There are two major obstacles to maintaining the “Finlandization” paths to which I have referred. In Ukraine and on the Eastern European Front, Westerners proclaim again and again that NATO’s post-Cold War advance is purely defensive. At the other end of the planet, Taiwanese maintain that they can live without a formal declaration of independence, but maintaining their sovereignty. Faced with Beijing’s insistence that they are a renegade province, the most flexible Taiwanese can return the ball and say that they would be very happy to be part of a single China, as long as it is democratized.
The problem in both cases is as follows. A purely defensive military alliance (NATO) and a sovereign Taiwan without being independent are two unicorn-like animals: very pretty but non-existent.

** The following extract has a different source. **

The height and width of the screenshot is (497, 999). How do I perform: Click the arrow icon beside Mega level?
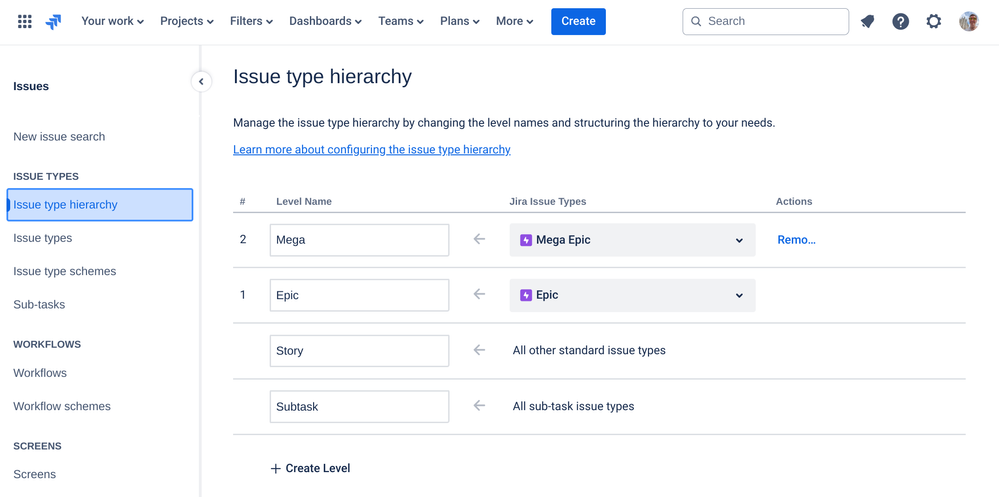click(x=479, y=239)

[1] https://es.statista.com/estadisticas/1095779/numero-de-muertes-causadas-por-el-coronavirus-de-wuhan-por-pais/
[2] . T.N. Spanish word game in the original with no English equivalent (“brillar por su ausencia” or “ sacar el brillo”)
[3] U.S. strategic budgets belong to the old Cold War. They are obsolete and displace this power in the new game of balance of powers.
[4] Unlike China, the Russian strategic problem is the inability to maintain a full occupation of Ukraine with resistance.
[5] The temperature was 45 degrees below zero.
[6] Those interested in this episode can check out William R. Trotter, The Winter War. The Russo-Finnish War of 1939-40, London: Aurum Press, 1991, y Robert Edwards, White Death. Russia’s War in Finland 1939-40, London: Phoenix, 2006. Those who want to know the value of a resistance can read the Order of the Day to his soldiers Marshal Carl Gustav Mannerheim of 14 March 1940, of which I have an English translation. This supreme commander of the Finnish forces was elected sixth president of the country in 1944 and is regarded as the father of the country.
[7] In repeated trips through Finland Could verify as the story with Russia translates today into a strong nationalism, a deep-rooted suspicion in the population in front of its Slavic neighbor, a general consensus on maintaining compulsory military service and a vehement rejection of any surrender of sovereignty. The position is: Peace yes, pacifism no.